26 October 2006

Shorts job losses larger than expected...

Angela Eagle tells the BBC that they did not tell her about the job losses at Bombardier when she visited last week on a trade mission to Canada. However, it seems, there were strong intimations of this as early as 8th August. The jobs are not being cut so much as being shifted to Mexico. It is a pattern we might expect to see repeated, as lower end functions get pushed out to take advantage of the cheaper labour costs of the developing world. The question is whether NI can follow the example of the Republic and the south east of England, and move its private sector up the food chain?

3 comments:

Anonymous said...

Hate to be a nit picker but it's Maria not Angela. Angela's her sister!

Anonymous said...

Can NI compete in the global economy you ask - yes it can. The day after the Shorts announcement Citigroup announced 200 extra jobs in their new technology centre - this combined with Northbrooks 500 counterracts Shorts losses. These are graduate and above jobs.

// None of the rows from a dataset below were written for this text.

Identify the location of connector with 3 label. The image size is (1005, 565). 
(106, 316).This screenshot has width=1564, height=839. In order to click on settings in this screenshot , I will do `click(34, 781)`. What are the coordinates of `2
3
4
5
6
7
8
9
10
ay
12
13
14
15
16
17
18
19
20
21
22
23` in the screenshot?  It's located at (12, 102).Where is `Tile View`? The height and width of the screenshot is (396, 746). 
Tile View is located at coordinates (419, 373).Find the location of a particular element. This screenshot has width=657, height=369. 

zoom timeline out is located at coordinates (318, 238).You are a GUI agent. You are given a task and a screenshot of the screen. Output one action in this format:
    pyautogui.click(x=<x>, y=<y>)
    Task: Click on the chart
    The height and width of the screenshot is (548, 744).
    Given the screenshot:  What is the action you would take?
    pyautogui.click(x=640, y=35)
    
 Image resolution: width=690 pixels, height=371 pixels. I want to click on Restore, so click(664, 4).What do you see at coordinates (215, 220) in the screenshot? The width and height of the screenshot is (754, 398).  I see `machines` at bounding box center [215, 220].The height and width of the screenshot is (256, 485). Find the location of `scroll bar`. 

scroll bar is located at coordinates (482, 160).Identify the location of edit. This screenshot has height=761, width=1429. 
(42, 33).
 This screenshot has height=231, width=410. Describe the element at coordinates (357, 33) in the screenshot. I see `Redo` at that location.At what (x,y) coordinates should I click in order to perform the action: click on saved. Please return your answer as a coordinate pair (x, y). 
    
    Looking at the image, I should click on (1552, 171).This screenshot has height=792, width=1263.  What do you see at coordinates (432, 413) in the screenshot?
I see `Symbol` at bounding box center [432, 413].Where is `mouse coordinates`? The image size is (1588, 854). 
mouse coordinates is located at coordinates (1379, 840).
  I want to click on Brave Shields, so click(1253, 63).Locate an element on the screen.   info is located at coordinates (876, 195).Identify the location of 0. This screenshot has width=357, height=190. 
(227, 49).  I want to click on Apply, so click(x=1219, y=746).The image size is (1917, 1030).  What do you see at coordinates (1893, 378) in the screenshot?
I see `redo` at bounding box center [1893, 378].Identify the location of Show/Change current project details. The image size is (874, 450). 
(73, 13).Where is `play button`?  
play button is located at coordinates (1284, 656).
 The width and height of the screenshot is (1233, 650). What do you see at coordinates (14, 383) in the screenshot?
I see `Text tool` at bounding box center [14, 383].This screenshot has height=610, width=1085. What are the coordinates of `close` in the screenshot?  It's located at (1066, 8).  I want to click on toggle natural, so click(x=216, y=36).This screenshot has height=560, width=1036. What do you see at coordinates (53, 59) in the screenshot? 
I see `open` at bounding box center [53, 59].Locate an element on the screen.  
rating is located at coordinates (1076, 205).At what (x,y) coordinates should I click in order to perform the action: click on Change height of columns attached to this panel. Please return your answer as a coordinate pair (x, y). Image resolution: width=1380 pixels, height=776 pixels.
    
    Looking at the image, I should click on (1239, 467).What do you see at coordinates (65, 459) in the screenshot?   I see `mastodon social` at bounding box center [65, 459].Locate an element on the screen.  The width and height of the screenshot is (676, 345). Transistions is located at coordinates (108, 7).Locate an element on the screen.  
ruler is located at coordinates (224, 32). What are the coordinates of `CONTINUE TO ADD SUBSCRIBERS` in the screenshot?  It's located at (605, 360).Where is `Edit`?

But of course job losses are sexier than job creation and so get more press (blog ?) space.

Anonymous said...

"Canadian aircraft maker Bombardier Inc., meanwhile, is relocating all electrical wire harness work for its planes to Querétaro from Montreal, Toronto, and Wichita, and shifting fuselage assembly to Mexico from Belfast. If all goes according to plan, the Canadian company will be assembling entire aircraft in Mexico in 7 to 10 years. To win the Bombardier investment, Mexico even pledged to build a new aerospace university nearby. "We're impressed by the government's commitment," says Réal Gervais, a Bombardier vice-president who heads the Mexico operations."